## WHAT THIS TASK INVOLVES
From the first line to the last, copy the material exactly.

## EXERCISE INPUTS
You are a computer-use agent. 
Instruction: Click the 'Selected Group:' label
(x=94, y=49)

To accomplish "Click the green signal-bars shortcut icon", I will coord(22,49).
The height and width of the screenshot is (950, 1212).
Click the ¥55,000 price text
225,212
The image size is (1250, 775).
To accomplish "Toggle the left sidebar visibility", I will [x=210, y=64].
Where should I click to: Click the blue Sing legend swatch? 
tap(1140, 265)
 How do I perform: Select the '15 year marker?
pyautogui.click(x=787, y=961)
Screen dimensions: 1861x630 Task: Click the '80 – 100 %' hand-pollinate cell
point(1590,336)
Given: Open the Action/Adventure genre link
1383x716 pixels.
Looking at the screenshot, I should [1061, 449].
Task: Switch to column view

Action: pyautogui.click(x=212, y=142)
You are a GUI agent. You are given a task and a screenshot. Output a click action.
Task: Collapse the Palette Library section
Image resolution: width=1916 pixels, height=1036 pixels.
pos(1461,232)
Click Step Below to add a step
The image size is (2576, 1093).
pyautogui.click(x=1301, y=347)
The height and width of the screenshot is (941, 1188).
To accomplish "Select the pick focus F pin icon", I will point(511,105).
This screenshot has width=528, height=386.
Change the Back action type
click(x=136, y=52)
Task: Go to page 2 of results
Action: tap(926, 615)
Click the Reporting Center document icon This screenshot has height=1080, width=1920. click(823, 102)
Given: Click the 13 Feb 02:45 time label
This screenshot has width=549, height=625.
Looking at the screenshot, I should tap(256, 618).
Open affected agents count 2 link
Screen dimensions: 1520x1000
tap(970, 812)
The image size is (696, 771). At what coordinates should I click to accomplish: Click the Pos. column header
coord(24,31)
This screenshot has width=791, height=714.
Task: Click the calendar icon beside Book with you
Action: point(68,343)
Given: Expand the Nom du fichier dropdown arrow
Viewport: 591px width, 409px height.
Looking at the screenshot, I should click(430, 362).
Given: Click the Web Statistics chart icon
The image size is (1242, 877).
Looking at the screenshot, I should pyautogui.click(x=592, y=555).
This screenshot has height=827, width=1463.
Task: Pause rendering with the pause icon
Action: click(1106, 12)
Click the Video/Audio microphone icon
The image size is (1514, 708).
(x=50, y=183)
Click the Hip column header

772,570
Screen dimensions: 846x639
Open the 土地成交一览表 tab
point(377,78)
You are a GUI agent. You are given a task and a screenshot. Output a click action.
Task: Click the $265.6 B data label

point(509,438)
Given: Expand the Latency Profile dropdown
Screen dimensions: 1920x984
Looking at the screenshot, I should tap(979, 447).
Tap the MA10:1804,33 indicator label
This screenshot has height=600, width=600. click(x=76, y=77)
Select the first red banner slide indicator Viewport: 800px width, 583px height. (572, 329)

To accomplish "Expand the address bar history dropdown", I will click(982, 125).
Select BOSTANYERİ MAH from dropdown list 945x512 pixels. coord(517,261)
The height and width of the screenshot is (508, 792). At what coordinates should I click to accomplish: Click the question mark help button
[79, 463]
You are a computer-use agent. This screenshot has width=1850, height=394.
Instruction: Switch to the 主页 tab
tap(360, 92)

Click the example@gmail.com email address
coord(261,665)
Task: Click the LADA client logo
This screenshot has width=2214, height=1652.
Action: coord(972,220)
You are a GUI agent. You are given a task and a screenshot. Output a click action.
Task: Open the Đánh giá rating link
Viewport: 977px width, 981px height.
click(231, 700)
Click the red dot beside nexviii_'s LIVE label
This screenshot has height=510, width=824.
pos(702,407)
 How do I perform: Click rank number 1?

## OUTPUT FOR THIS TASK
You are a computer-use agent. 
Instruction: Click the 'Selected Group:' label
(x=94, y=49)

To accomplish "Click the green signal-bars shortcut icon", I will coord(22,49).
The height and width of the screenshot is (950, 1212).
Click the ¥55,000 price text
225,212
The image size is (1250, 775).
To accomplish "Toggle the left sidebar visibility", I will [x=210, y=64].
Where should I click to: Click the blue Sing legend swatch? 
tap(1140, 265)
 How do I perform: Select the '15 year marker?
pyautogui.click(x=787, y=961)
Screen dimensions: 1861x630 Task: Click the '80 – 100 %' hand-pollinate cell
point(1590,336)
Given: Open the Action/Adventure genre link
1383x716 pixels.
Looking at the screenshot, I should [1061, 449].
Task: Switch to column view

Action: pyautogui.click(x=212, y=142)
You are a GUI agent. You are given a task and a screenshot. Output a click action.
Task: Collapse the Palette Library section
Image resolution: width=1916 pixels, height=1036 pixels.
pos(1461,232)
Click Step Below to add a step
The image size is (2576, 1093).
pyautogui.click(x=1301, y=347)
The height and width of the screenshot is (941, 1188).
To accomplish "Select the pick focus F pin icon", I will point(511,105).
This screenshot has width=528, height=386.
Change the Back action type
click(x=136, y=52)
Task: Go to page 2 of results
Action: tap(926, 615)
Click the Reporting Center document icon This screenshot has height=1080, width=1920. click(823, 102)
Given: Click the 13 Feb 02:45 time label
This screenshot has width=549, height=625.
Looking at the screenshot, I should tap(256, 618).
Open affected agents count 2 link
Screen dimensions: 1520x1000
tap(970, 812)
The image size is (696, 771). At what coordinates should I click to accomplish: Click the Pos. column header
coord(24,31)
This screenshot has width=791, height=714.
Task: Click the calendar icon beside Book with you
Action: point(68,343)
Given: Expand the Nom du fichier dropdown arrow
Viewport: 591px width, 409px height.
Looking at the screenshot, I should click(430, 362).
Given: Click the Web Statistics chart icon
The image size is (1242, 877).
Looking at the screenshot, I should pyautogui.click(x=592, y=555).
This screenshot has height=827, width=1463.
Task: Pause rendering with the pause icon
Action: click(1106, 12)
Click the Video/Audio microphone icon
The image size is (1514, 708).
(x=50, y=183)
Click the Hip column header

772,570
Screen dimensions: 846x639
Open the 土地成交一览表 tab
point(377,78)
You are a GUI agent. You are given a task and a screenshot. Output a click action.
Task: Click the $265.6 B data label

point(509,438)
Given: Expand the Latency Profile dropdown
Screen dimensions: 1920x984
Looking at the screenshot, I should tap(979, 447).
Tap the MA10:1804,33 indicator label
This screenshot has height=600, width=600. click(x=76, y=77)
Select the first red banner slide indicator Viewport: 800px width, 583px height. (572, 329)

To accomplish "Expand the address bar history dropdown", I will click(982, 125).
Select BOSTANYERİ MAH from dropdown list 945x512 pixels. coord(517,261)
The height and width of the screenshot is (508, 792). At what coordinates should I click to accomplish: Click the question mark help button
[79, 463]
You are a computer-use agent. This screenshot has width=1850, height=394.
Instruction: Switch to the 主页 tab
tap(360, 92)

Click the example@gmail.com email address
coord(261,665)
Task: Click the LADA client logo
This screenshot has width=2214, height=1652.
Action: coord(972,220)
You are a GUI agent. You are given a task and a screenshot. Output a click action.
Task: Open the Đánh giá rating link
Viewport: 977px width, 981px height.
click(231, 700)
Click the red dot beside nexviii_'s LIVE label
This screenshot has height=510, width=824.
pos(702,407)
 How do I perform: Click rank number 1?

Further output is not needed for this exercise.